Now we’ve got our data the way we want it, the neatest way to expose this to APEX is by creating a view…

CREATE OR REPLACE VIEW player_tree_vw AS
  SELECT club_name as item_name,
  null as parent_item,
  1 as order_item
  FROM clubs
  UNION
  SELECT position as item_name,
  cl.club_name as parent_item,
  position_id as order_item
  FROM club_positions pos, clubs cl
  WHERE cl.club_id = pos.club_id
  UNION
  SELECT last_name as item_name,
  pos.position as parent_item,
  1 as order_item
  FROM players pl, club_positions pos
  WHERE pl.position_id = pos.position_id
/

Building the tree in Apex

First, we’re going to create a page or region with a type of TREE :

create_page1

I’ve accepted the defaults for Page Attributes, Tab Options, and Tree Options.

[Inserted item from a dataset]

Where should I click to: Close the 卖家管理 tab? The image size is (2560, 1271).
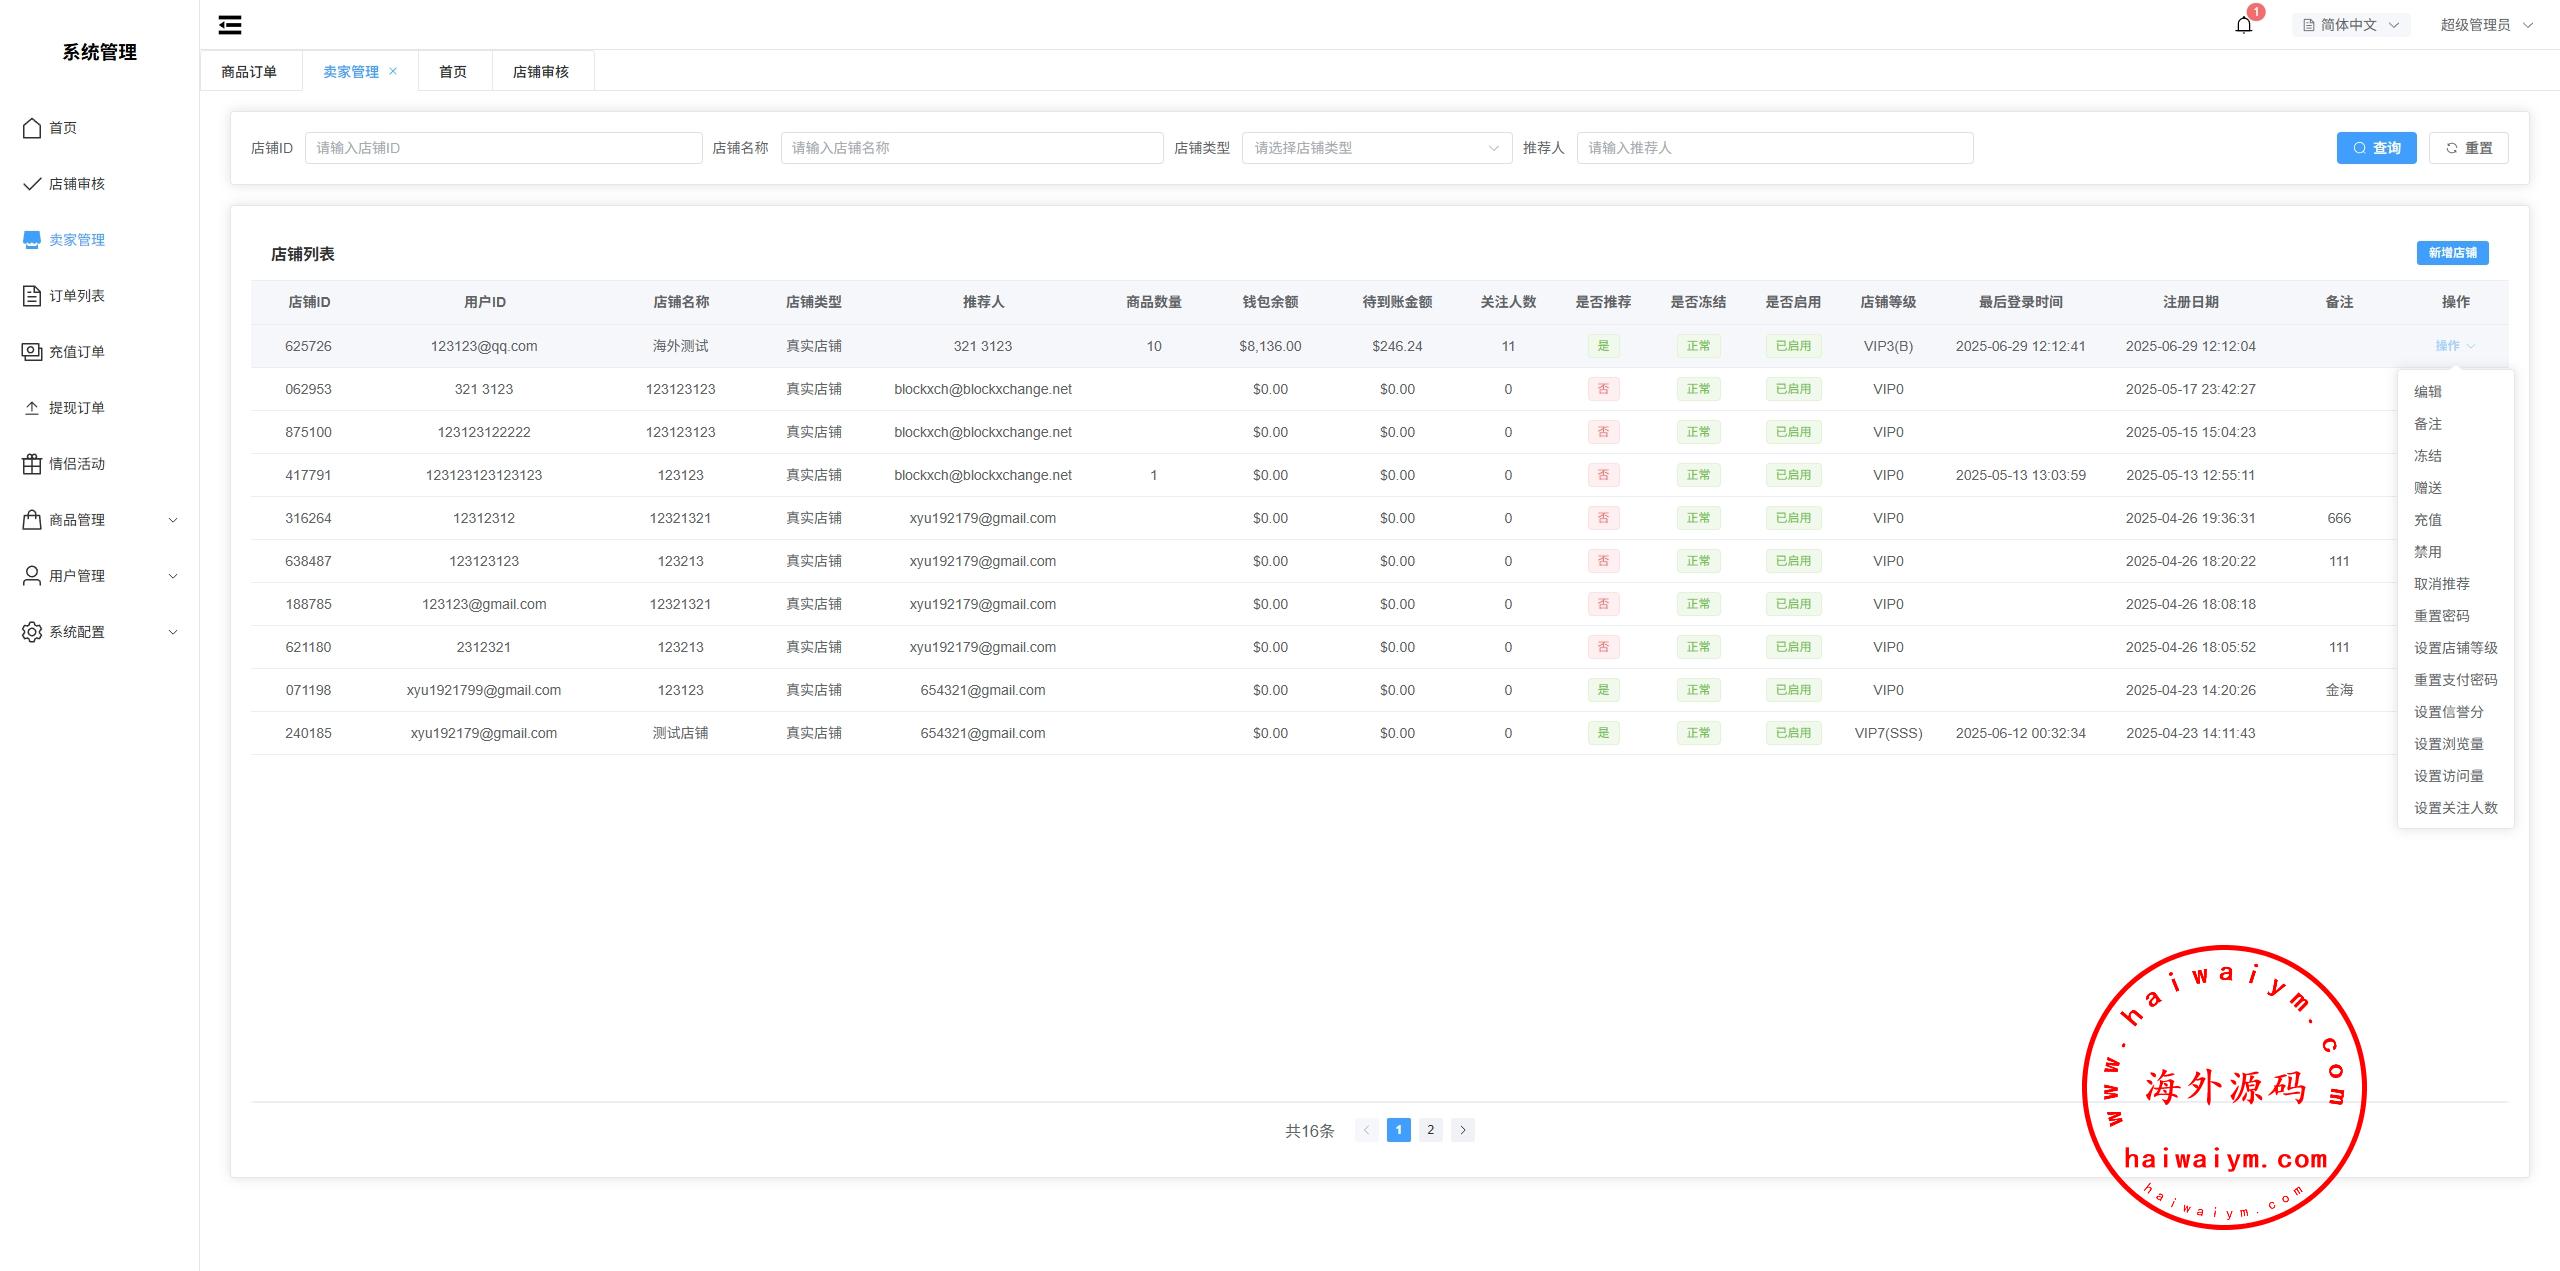393,71
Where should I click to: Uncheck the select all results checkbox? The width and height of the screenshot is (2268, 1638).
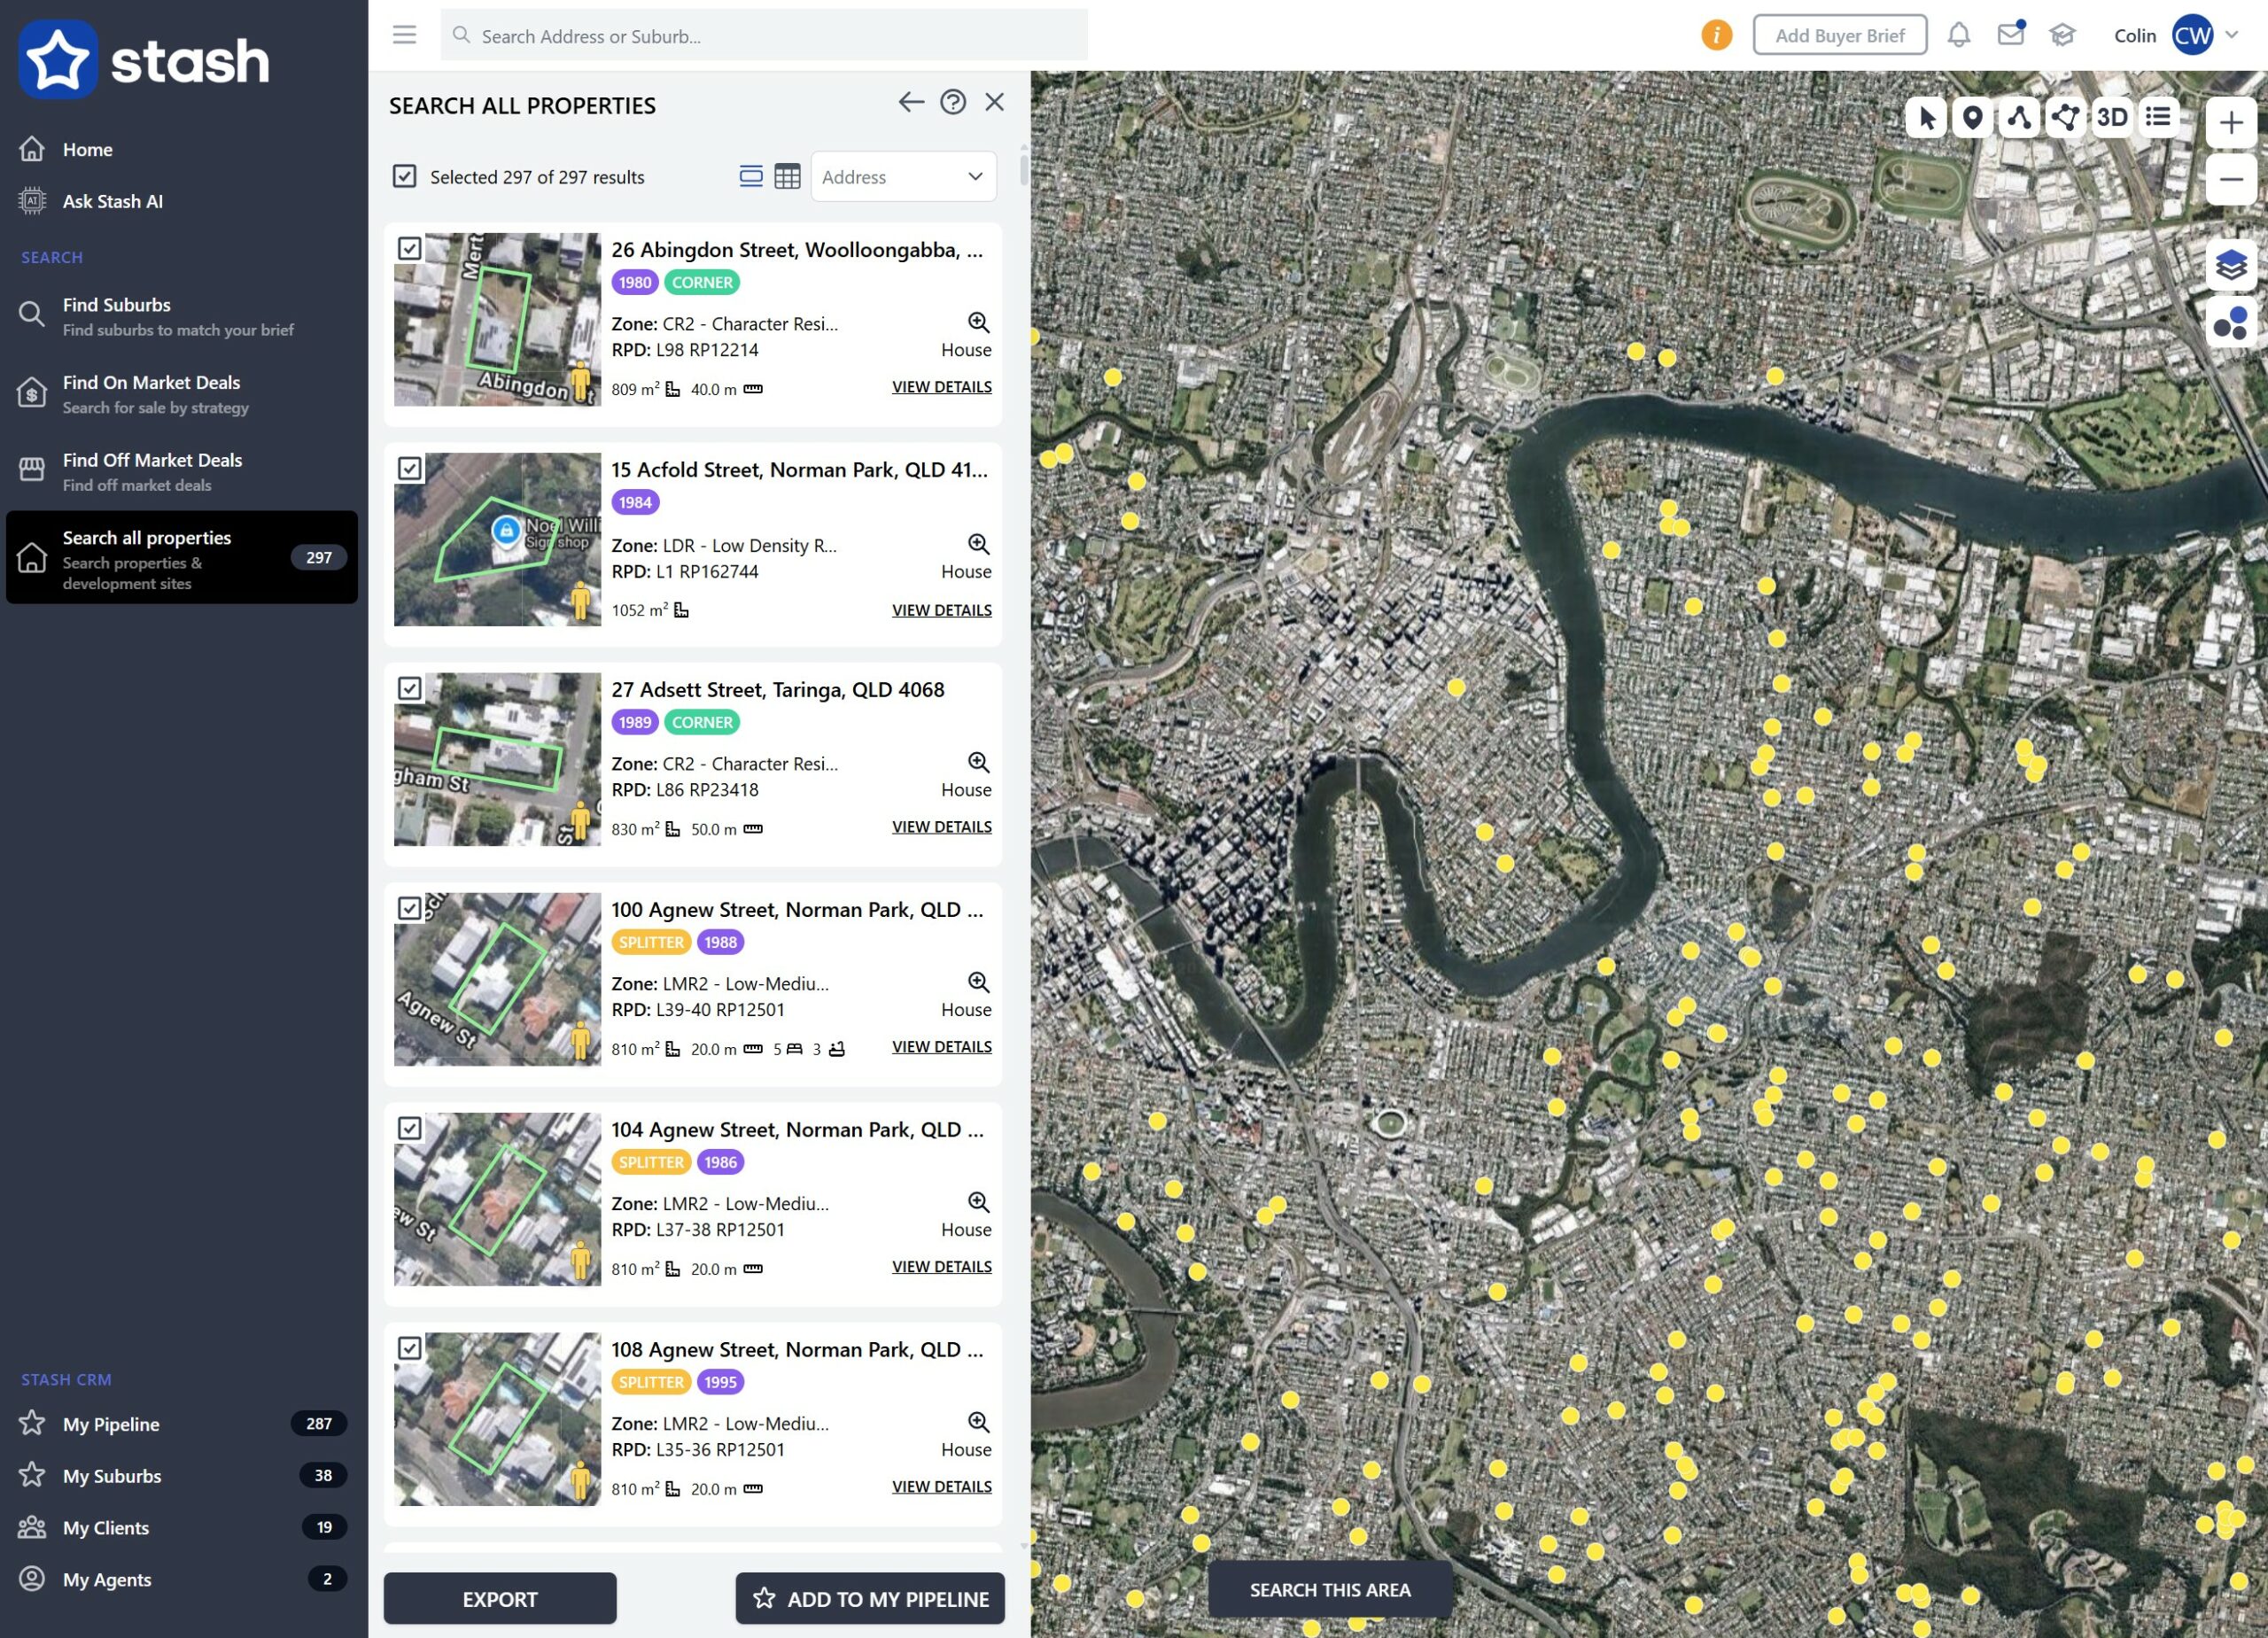point(404,177)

The next step is to specify the Table or view on which the tree is to be based :

choose_tree

As a starting point, we’ll specify the following for the Query :

query_setup

Choose the order_item column to order siblings :

order

For now, I’ll accept the defaults For everything else and create the Page/Region.

The result, once I’ve hit the Expand All button is reassuringly familiar :

apex_tree

If we look at the code behind it, the query APEX has generated looks like this :

tree_attributes

Obviously, to be of any use, you’ll need to add links etc but all that tree-walking malarky is already sorted.